WORK REQUIRED: For this exercise, output exactly and only the lines running from the one with "At what coordinates should I click to accomplish: Open" through the final line of the data below, without pictures.

MATERIAL SUPPLIED START

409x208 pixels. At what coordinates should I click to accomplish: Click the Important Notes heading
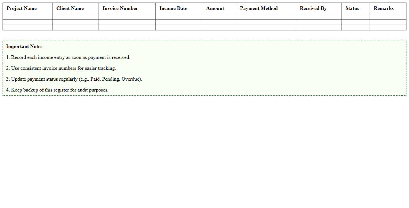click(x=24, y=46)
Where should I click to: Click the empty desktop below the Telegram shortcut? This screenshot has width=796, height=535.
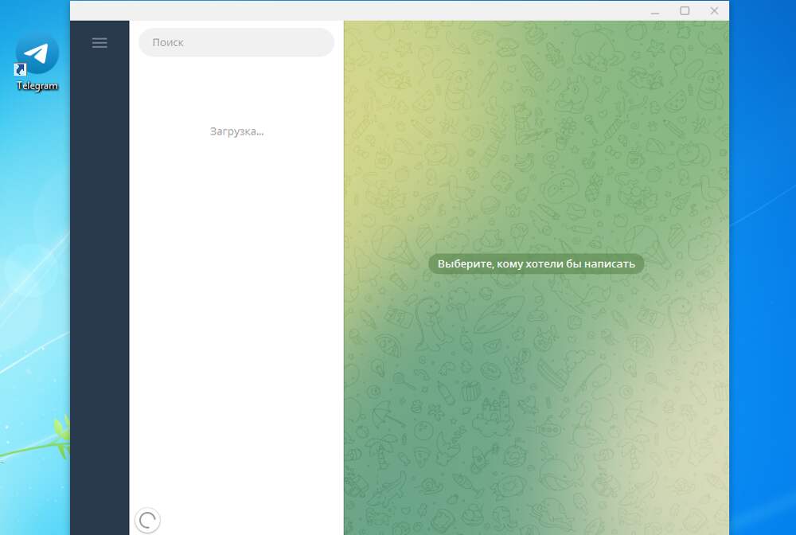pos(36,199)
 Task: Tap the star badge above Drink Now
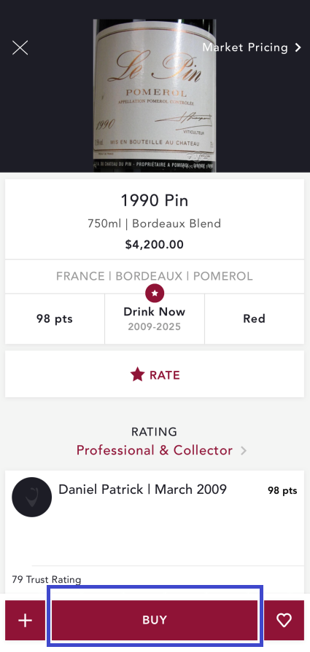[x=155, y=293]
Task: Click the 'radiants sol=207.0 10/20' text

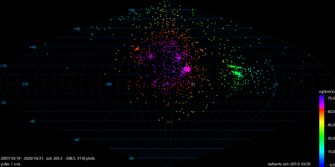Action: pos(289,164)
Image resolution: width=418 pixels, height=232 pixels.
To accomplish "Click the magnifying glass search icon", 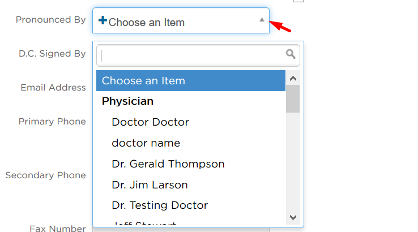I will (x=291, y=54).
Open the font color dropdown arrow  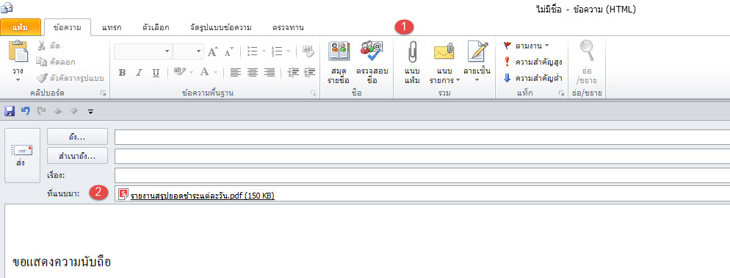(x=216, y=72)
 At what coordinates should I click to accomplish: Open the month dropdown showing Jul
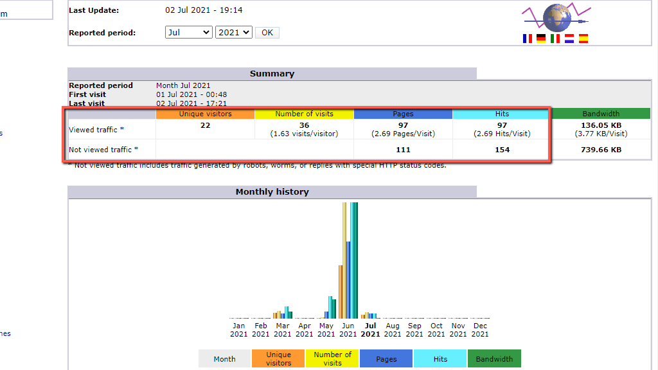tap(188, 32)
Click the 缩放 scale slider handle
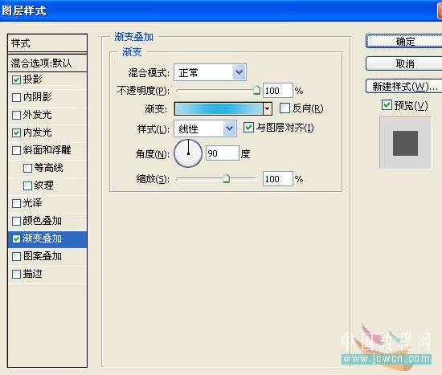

MATERIAL SUPPLIED END

PROBLEM SOLUTION:
 At what coordinates should I click to accomplish: Open the month dropdown showing Jul
tap(188, 32)
Click the 缩放 scale slider handle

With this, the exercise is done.